Lazy Evaluation

Though ATS is a language based on eager call-by-value evaluation, it also allows the programmer to perform lazy call-by-need evaluation. In ATS, there is a special language construct $delay that can be used to delay or suspend the evaluation of an expression (by forming a thunk) and a special function lazy_force that can be called to resume a suspended evaluation (represented by a thunk).

There is a special type constructor lazy of the sort (t@ype) => type in ATS, which forms a (boxed) type when applied to a type. On one hand, given an expression exp of type T, $delay(exp) forms a value of the type lazy(T) that represents the suspended evaluation of exp. On the other hand, given a value v of the type lazy(T) for some type T, lazy_force(v) resumes the suspended evaluation represented by v and returns a result of type T. The interface for the function template lazy_force is:

fun{a:t@ype} lazy_force (x: lazy a):<!laz> a

Note that the symbol !laz indicates a form of effect associated with lazy-evaluation. For cleaner syntax, the special prefix operator ! in ATS is overloaded with lazy_force.

In prelude/SATS/lazy.sats, the following datatype stream_con and stream are declared mutually recursively for representing (lazy) streams:

datatype stream_con (a:t@ype+) =
  | stream_nil (a) of () | stream_cons (a) of (a, stream a)
where stream (a:t@ype) = lazy (stream_con a)

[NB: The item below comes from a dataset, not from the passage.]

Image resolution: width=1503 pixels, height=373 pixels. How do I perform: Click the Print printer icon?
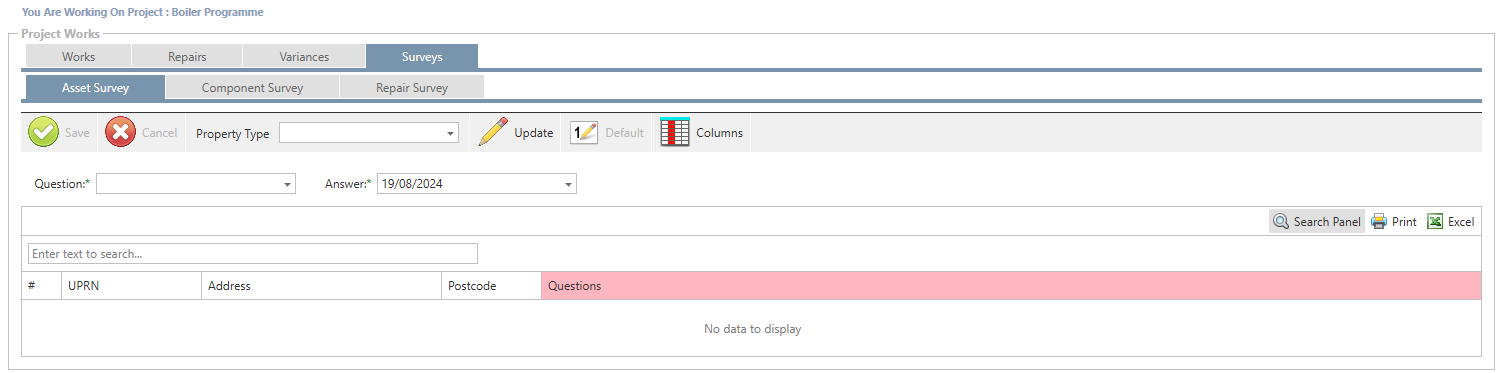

Also, a number of common functions on streams are declared in prelude/SATS/lazy.sats and implemented in prelude/DATS/lazy.dats.

The following code gives a standard implementation of the sieve of Eratosthenes. We first construct a stream of all the integers starting from 2 that are ordered ascendingly; we keep the first element of the stream and remove all of its multiples; we repeat this process on the rest of the stream recursively. The final stream then consists of all the prime numbers ordered ascendingly.

#define nil stream_nil
#define cons stream_cons
#define :: stream_cons

typedef N2 = [n:int | n >= 2] int n
val N2s: stream N2 = from 2 where {
  fun from (n: N2):<!laz> stream N2 = $delay (n :: from (n+1))

fun sieve
  (ns: stream N2):<!laz> stream N2 = let
  // [val-] means no warning message from the compiler
  val- n :: ns = !ns
  $delay (n :: sieve (stream_filter_cloref<N2> (ns, lam x => x nmod n > 0)))
end // end of [sieve]

val primes: stream N2 = sieve N2s

// Finding the nth prime where counting starts from 0
fn nprime {n: nat} (n: int n): N2 = stream_nth (primes, n)

The function template stream_filter_cloref is of the following interface:

  (xs: stream a, p: a -<cloref,!laz> bool):<!laz> stream a

It is called to construct a stream consisting of all the elements in a given stream that satisfy a given predicate.

We give another example of lazy-evaluation as follows, which demonstrates an interesting approach to computing Fibonacci numbers:

val one = int64_of_int 1

val // the following values are defined mutually recursively
rec fibs_1: stream int64 = $delay (one :: fibs_2) // fib1, fib2, ...
and fibs_2: stream int64 = $delay (one :: fibs_3) // fib2, fib3, ...
and fibs_3: stream int64 = ( // fib3, fib4, ...
  stream_map2_fun<int64,int64><int64> (fibs_1, fibs_2, lam (x, y) => x + y)
// find the nth Fibonacci number
fn nfib {n:pos} (n: int n): int64 = stream_nth (fibs_1, n-1)

The function template stream_map2_fun is assigned the following interface:

  (xs1: stream a1, xs2: stream a2, f: (a1, a2) -<!laz> b):<!laz> stream b

Given two streams xs1 and xs2 and a binary function f, stream_map2_fun forms a stream such that the nth element in it, if it exists, equals f(x1, x2), where x1 and x2 are the nth elements in xs1 and xs2, respectively.